Body Cameras, Poorly Implemented, FailedBy Ben Wood, Published Apr 23, 2014, 12:00am EDT
A 2013 study found that body cameras led to a massive reduction in use of force incidents and officer complaints. However, a new Justice Department report shows that the benefits of using body cameras are not reaped when they are implemented improperly.
Despite all officers using body cameras, the Albuquerque police still killed 20 people in the past three years.
The Justice Department found that Albuquerque police officers were using deadly force too often and most of the shootings were unconstitutional. The report examines a number of deficiencies in APD that led to its problems, but in this note, we focus on their specific concerns about the use of body cameras.

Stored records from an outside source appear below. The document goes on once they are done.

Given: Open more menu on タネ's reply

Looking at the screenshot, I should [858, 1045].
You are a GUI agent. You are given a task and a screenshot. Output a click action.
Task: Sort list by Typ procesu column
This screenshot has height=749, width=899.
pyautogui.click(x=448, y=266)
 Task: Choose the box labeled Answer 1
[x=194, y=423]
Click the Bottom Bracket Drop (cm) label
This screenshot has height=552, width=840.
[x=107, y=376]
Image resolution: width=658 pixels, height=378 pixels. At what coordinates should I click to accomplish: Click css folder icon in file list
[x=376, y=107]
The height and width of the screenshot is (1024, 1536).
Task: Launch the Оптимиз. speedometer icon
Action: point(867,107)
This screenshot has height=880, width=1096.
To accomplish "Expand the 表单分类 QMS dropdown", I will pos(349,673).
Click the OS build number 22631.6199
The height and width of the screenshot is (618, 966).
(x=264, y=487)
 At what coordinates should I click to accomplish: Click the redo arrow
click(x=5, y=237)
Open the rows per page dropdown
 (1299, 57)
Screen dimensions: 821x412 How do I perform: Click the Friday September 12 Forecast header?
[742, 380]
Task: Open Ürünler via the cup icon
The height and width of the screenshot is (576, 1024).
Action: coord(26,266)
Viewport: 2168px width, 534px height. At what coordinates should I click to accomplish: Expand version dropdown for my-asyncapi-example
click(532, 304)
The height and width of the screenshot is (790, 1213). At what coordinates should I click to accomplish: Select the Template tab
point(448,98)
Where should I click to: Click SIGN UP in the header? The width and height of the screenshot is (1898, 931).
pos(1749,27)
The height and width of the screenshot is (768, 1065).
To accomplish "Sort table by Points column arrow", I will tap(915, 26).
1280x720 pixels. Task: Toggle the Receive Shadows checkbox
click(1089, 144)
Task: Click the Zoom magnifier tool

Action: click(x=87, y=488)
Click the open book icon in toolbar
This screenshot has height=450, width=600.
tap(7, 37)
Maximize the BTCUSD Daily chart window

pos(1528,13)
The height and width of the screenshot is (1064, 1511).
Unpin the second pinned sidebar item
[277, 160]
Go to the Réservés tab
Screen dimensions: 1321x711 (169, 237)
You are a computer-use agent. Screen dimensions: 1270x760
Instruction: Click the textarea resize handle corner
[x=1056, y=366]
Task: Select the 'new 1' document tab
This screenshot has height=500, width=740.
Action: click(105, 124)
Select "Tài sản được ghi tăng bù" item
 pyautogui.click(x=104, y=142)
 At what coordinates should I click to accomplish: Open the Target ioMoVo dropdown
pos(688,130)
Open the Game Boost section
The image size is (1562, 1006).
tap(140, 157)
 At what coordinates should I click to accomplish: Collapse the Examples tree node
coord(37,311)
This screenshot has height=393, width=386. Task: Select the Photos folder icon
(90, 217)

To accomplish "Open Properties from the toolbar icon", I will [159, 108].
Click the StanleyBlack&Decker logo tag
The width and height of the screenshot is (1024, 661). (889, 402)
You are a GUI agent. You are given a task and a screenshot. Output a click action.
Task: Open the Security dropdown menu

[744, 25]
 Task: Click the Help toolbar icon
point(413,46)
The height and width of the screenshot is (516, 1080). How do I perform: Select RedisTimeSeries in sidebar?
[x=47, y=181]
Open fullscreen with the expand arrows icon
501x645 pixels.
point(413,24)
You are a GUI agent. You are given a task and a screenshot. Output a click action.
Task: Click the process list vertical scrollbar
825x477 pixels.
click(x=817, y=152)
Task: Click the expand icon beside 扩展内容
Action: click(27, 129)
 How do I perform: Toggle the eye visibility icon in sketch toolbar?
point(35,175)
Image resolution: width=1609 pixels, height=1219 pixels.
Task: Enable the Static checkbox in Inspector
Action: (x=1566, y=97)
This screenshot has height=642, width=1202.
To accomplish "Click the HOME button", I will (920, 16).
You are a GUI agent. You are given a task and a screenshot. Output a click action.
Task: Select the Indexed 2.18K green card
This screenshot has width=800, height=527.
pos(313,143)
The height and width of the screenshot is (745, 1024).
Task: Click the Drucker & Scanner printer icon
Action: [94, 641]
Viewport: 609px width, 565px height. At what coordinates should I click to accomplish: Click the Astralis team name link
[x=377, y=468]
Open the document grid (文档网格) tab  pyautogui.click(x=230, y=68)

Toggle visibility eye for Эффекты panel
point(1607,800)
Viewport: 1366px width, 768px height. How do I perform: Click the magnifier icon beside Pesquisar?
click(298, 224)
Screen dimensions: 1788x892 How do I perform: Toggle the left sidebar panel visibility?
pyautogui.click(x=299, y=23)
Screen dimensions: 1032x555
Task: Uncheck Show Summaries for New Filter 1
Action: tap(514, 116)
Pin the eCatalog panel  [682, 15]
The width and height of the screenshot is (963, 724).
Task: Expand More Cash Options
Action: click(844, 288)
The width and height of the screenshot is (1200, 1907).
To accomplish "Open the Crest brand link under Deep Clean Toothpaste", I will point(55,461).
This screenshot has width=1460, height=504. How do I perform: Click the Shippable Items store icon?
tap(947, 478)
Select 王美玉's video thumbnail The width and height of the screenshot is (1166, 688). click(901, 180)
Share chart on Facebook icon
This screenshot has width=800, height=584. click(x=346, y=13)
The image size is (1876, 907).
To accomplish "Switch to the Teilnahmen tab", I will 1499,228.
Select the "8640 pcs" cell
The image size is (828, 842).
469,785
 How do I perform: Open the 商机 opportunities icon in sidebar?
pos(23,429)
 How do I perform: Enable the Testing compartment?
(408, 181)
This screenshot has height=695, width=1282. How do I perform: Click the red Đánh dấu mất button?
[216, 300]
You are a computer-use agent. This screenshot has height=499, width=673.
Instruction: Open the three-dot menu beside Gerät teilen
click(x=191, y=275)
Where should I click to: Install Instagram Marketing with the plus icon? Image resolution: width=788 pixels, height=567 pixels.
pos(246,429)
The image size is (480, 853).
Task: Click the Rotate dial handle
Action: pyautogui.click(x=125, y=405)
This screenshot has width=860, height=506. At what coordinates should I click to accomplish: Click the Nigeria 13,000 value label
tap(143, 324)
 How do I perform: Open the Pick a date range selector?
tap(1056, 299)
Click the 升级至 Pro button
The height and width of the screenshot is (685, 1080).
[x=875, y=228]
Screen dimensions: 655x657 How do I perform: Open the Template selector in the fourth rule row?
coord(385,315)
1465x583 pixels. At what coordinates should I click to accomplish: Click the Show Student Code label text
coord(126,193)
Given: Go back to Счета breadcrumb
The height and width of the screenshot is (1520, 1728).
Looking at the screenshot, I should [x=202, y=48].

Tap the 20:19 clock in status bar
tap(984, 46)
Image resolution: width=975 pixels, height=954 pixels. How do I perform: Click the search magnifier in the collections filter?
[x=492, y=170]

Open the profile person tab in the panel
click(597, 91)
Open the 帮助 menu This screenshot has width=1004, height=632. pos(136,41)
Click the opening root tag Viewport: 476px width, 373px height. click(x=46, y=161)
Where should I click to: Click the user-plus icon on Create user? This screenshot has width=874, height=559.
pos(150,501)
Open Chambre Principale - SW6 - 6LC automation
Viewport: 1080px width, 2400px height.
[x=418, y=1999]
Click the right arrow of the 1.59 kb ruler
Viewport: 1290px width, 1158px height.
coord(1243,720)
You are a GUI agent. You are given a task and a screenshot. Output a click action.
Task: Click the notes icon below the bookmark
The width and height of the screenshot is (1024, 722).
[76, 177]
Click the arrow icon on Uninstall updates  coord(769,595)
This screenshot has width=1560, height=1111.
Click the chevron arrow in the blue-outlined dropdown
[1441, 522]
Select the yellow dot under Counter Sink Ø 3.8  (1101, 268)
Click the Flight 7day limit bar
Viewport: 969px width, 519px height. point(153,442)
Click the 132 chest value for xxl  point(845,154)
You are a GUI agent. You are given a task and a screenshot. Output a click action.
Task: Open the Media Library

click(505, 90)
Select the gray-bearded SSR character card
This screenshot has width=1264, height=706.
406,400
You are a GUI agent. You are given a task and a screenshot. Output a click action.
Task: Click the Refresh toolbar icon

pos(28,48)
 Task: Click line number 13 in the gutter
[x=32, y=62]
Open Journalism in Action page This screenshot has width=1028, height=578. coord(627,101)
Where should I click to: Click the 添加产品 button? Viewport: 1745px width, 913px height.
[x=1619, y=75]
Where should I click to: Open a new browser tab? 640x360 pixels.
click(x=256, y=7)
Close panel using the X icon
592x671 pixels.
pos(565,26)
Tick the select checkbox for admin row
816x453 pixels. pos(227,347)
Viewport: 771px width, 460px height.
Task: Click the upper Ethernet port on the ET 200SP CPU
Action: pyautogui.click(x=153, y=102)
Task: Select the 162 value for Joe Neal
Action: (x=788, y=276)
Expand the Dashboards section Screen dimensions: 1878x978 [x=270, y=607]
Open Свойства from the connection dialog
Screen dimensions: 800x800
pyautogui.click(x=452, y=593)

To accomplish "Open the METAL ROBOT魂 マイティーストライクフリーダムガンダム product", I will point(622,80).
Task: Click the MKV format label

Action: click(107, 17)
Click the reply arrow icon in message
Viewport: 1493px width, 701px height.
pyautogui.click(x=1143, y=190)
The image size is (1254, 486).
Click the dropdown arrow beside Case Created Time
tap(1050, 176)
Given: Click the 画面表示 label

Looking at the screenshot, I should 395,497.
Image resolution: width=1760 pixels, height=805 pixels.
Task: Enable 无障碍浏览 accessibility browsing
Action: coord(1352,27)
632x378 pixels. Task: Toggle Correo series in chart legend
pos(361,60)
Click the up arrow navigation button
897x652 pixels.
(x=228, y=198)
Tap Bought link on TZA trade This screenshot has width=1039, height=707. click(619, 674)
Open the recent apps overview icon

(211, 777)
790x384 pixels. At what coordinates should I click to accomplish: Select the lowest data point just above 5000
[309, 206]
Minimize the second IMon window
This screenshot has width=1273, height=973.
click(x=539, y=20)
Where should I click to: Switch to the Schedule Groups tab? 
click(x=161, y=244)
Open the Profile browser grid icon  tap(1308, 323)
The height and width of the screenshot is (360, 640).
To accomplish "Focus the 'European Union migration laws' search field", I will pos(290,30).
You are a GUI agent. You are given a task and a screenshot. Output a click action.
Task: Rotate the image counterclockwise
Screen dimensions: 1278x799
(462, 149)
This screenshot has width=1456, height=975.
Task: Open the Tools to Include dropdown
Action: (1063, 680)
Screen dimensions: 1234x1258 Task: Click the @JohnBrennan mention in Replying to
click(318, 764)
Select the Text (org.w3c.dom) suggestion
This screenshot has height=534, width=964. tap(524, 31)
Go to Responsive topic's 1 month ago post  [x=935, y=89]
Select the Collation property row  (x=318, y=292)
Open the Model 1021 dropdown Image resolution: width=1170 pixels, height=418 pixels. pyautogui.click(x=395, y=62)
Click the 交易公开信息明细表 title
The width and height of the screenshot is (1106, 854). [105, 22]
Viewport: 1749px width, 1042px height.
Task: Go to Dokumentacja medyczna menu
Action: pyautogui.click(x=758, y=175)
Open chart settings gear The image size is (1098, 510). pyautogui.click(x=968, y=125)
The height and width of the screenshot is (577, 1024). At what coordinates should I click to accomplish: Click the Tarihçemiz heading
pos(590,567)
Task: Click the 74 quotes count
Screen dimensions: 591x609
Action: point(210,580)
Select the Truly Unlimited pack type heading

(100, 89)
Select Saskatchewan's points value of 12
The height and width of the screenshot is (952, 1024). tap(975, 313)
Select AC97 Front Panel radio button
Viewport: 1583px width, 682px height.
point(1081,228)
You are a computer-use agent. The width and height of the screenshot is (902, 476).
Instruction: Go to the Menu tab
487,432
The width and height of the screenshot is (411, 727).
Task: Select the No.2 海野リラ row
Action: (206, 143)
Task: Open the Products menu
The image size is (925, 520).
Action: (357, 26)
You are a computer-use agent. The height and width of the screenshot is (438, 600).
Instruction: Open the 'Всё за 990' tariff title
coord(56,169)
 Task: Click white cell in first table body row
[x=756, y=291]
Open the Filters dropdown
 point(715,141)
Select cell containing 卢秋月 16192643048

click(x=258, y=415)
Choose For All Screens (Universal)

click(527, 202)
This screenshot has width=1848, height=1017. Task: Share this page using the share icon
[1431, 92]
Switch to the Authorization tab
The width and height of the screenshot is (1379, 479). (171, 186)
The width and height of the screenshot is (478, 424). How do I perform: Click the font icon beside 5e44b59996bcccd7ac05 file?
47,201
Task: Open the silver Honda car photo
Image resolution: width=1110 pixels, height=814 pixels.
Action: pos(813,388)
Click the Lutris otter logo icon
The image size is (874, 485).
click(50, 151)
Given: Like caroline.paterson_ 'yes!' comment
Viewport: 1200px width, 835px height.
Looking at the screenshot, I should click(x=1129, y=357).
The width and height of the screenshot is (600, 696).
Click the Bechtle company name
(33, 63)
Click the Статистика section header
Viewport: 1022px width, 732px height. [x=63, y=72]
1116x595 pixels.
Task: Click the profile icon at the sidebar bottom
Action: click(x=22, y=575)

APD is one of few departments its size to mandate body cameras. In 2010 APD ordered $53,000 worth of camera equipment from LEA-AID. The cameras [link no longer available] back then cost about $125 each. For its investigation, the DOJ used body camera footage along with police reports, witness accounts and audio recordings to investigate use-of-force incidents and police involved shootings.
What the DOJ Found
In its 46-page report, the DOJ found mainly that the body camera program was deficient. For example, in numerous cases police failed to turn on their body cameras at all. The report says it is especially troubling when officers didn’t turn their cameras on when they were the ones making the initial contact with a subject.
From the report:
“In an incident where officers fired Tasers at 'Mike' after stopping him for speeding, none of the officers present recorded the incident. Many of the reports include repetitive or standardized explanations for failing to record, such as ‘the immediacy of the situation’ and ‘rapid and unexpected event.’ These descriptions were provided where it was clear that the officer had a clear opportunity to record the event."
It also found that in most cases officers were not disciplined for incidents where they had not turned on. In one case, out of six officers on the scene, not one had their camera on.
Undeveloped Camera Program
The report says the department threw together its body camera program without ensuring support from rank-and-file officers and did not have any oversight to make sure they were being used properly. The cameras appeared to be “directed only at placating public criticism.”
One excuse officers gave the DOJ is that the cameras were cumbersome and difficult to operate.
“However,” the DOJ says “we observed a number of officers successfully using the lapel cameras during our onsite tours.”
APD has now replaced the cameras with a model it says is "less cumbersome" and easier to operate, but still haven’t been any better at recording incidents, the report says. As of last fall it was using Taser’s body cameras, a camera that weighs less than four ounces.
APD officers had never been formally trained on how to use the equipment, body camera policies and what situations they should use them in, according to the report.